La alegría de la noche llenaba a todos de entusiasmo. Era imposible no contagiarse del delirio de la fiesta. El carnaval era embriagador, con su música, sus colores y sus olores.
Cuerpos vibrantes y rostros decadentes por todas partes. Una fuerte sensualidad atravesaba el aire, mientras Río se olvidaba del resto del mundo y se sumergía en su carnaval.
Odile estaba exaltada. Después de varias copas de champaña ella siempre se desmadraba un poco, y esta vez, la combinación con la atmósfera de la noche, la discusión que había tenido con Rupert y su pronta partida de Brasil, la habían puesto en ánimo de hacer cualquier cosa prohibida.
Lo que estaba prohibido era abandonar el palco, lugar desde donde los ricos veían el carnaval.
—¿Por qué no nos vamos de aquí? —susurró—. No puedo soportar estar confinada en este lugar.
—No —dijo Rafaella—. Jorge ha dicho que era peligroso.
—¡Por favor! —suplicó Odile—. Comienzas a hablar igual que él. ¿Qué ha sucedido con aquella muchacha que quería ser libre? Es una fiesta. Vamos a divertirnos, aunque sea unos minutos. Nadie se dará cuenta.
Ir a bailar por las calles era una idea tentadora. No era lo mismo ser un espectador que participar. ¿Por qué diablos no hacerlo?
Escabulléndose del palco, bajaron a la calle como dos colegialas traviesas, y se mezclaron con un grupo de cuerpos semidesnudos que seguían al desfile.
—Vamos sólo un par de manzanas y luego regresamos —prometió Odile.
—Está bien —rió Rafaella, mientras un extraño enmascarado la cogía del brazo y la conducía hacia delante.
La multitud era muy espesa y desordenada. En pocos minutos las amigas se habían separado y perdido de vista, pero ninguna se preocupó por eso. Se estaban divirtiendo tanto… La música sonaba fuerte y sensual. Mientras seguían a la masa que bailaba, fueron dejando de lado sus inhibiciones.
Cuando Rafaella comenzó a perder el aliento, se dio cuenta de que debía regresar. Intentó buscar a Odile pero no logró encontrarla.
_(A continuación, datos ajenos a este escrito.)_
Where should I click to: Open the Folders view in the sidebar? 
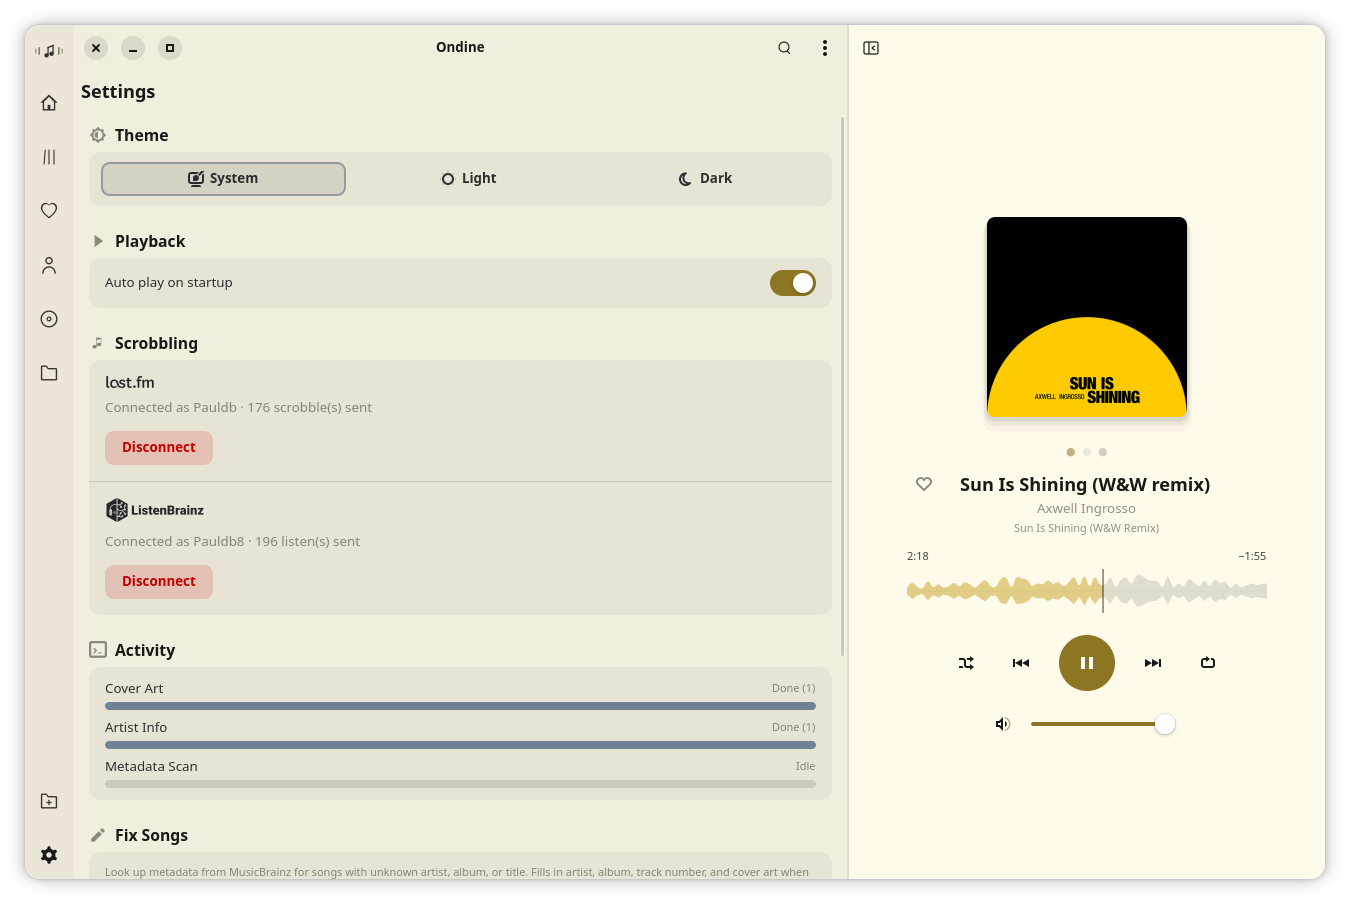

—¡Maldición! —dijo, sabiendo que regresar sin ella haría que Rupert se pusiera furioso.
Ahora trataba de ignorar el ritmo, mientras daba vueltas buscando a su amiga. Era una tarea imposible. ¿Qué podía hacer? ¿Volver atrás? ¿Seguir adelante?
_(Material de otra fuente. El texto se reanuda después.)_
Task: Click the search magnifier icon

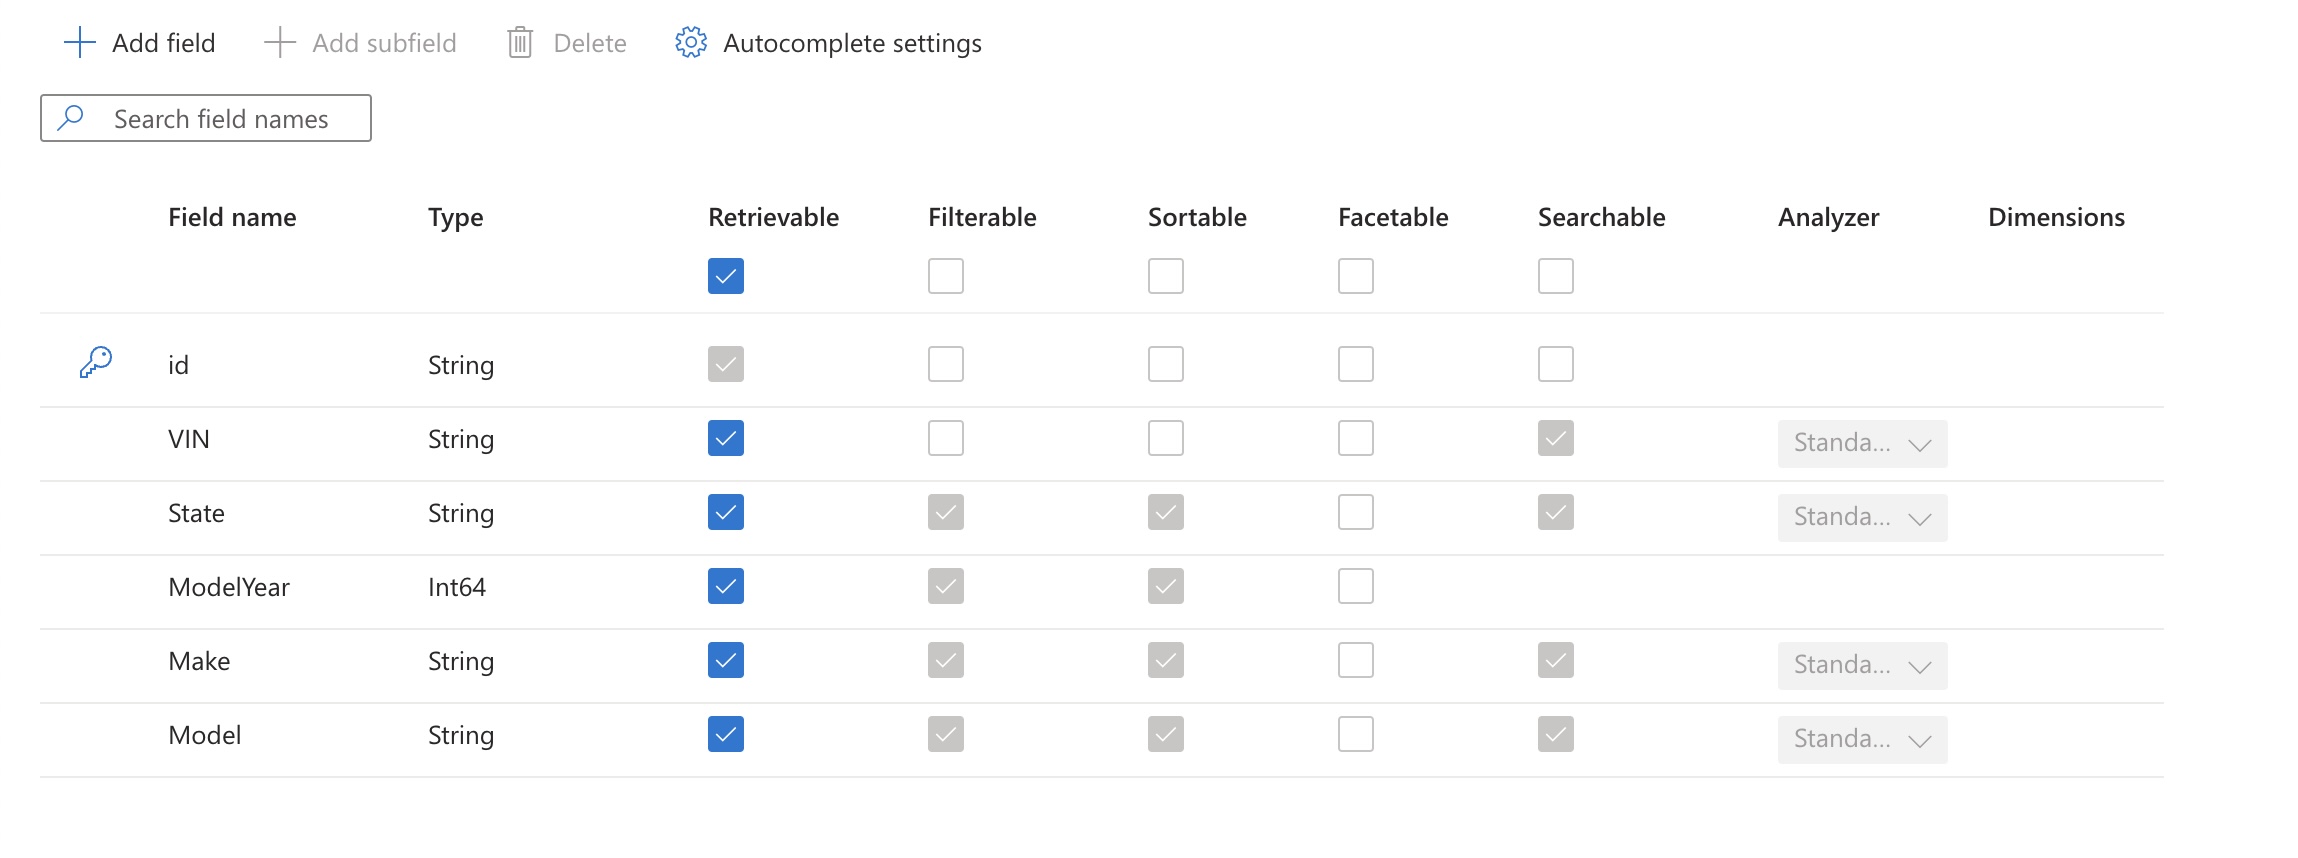Action: 70,117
Una criatura en bikini de satén color anaranjado, exageradamente maquillada, se le acercó.
—¡Querida! —La voz era claramente masculina, pese a los grandes pechos.
—¡Querida! ¡Querida! ¡Querida!
Rafaella trató de escapar, pero tropezó y casi se cayó. La criatura la perseguía.
—¡Eres bella! ¡Tan bella!
Ella no se sentía bella, sino nerviosa. De pronto recordó todas las advertencias de Jorge:
¡El carnaval es peligroso!
¡Hay asaltos y asesinatos!
¡Hay carteristas por todas partes!
¡Los ladrones esperan esos días durante todo el año!
Y lo peor de todo:
¡Los leprosos recorren las calles durante el carnaval!
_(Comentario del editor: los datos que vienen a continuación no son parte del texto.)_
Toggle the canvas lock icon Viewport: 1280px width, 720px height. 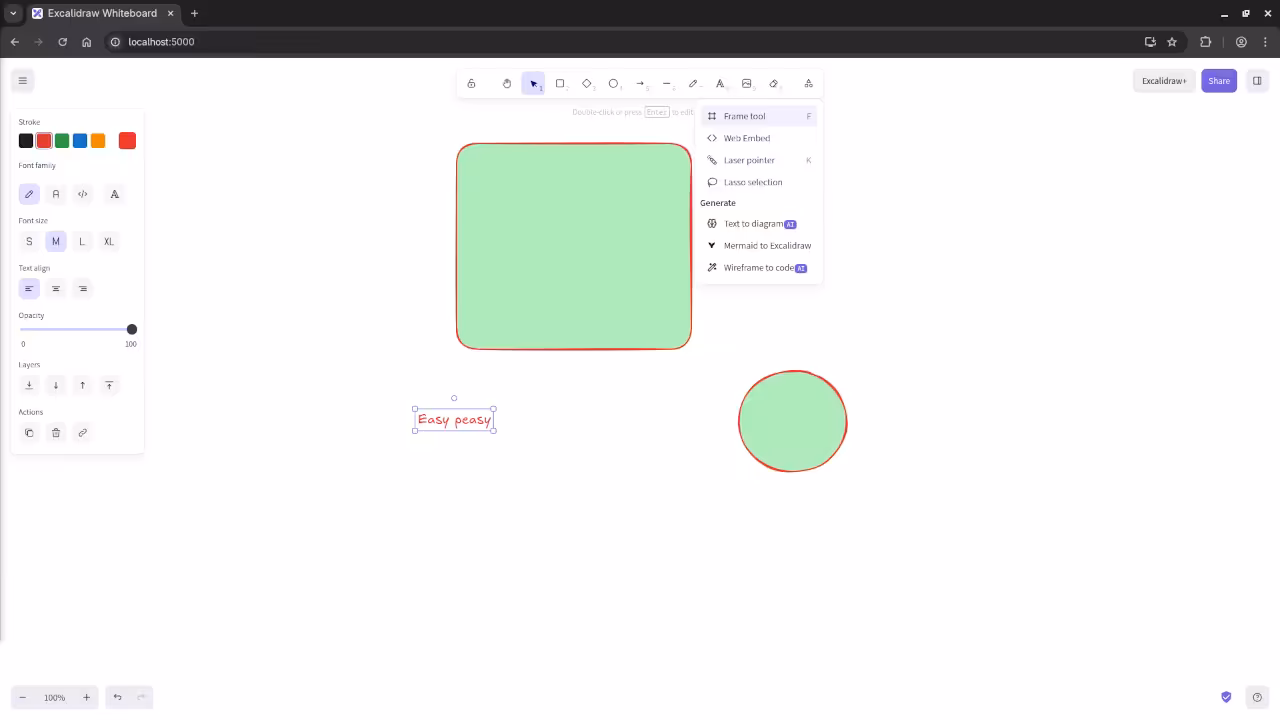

Con un súbito temblor, dio la vuelta al diamante de su dedo, de modo que no fuese visible, y mantuvo la mano cerrada.
La criatura danzaba alegremente. ¿Acaso ella había caído en una paranoia? ¿Cómo podía sucederle algo con toda esa gente a su alrededor? Resueltamente, apretó el paso, furiosa con Odile, por haberse perdido y con ella misma por haberlo permitido.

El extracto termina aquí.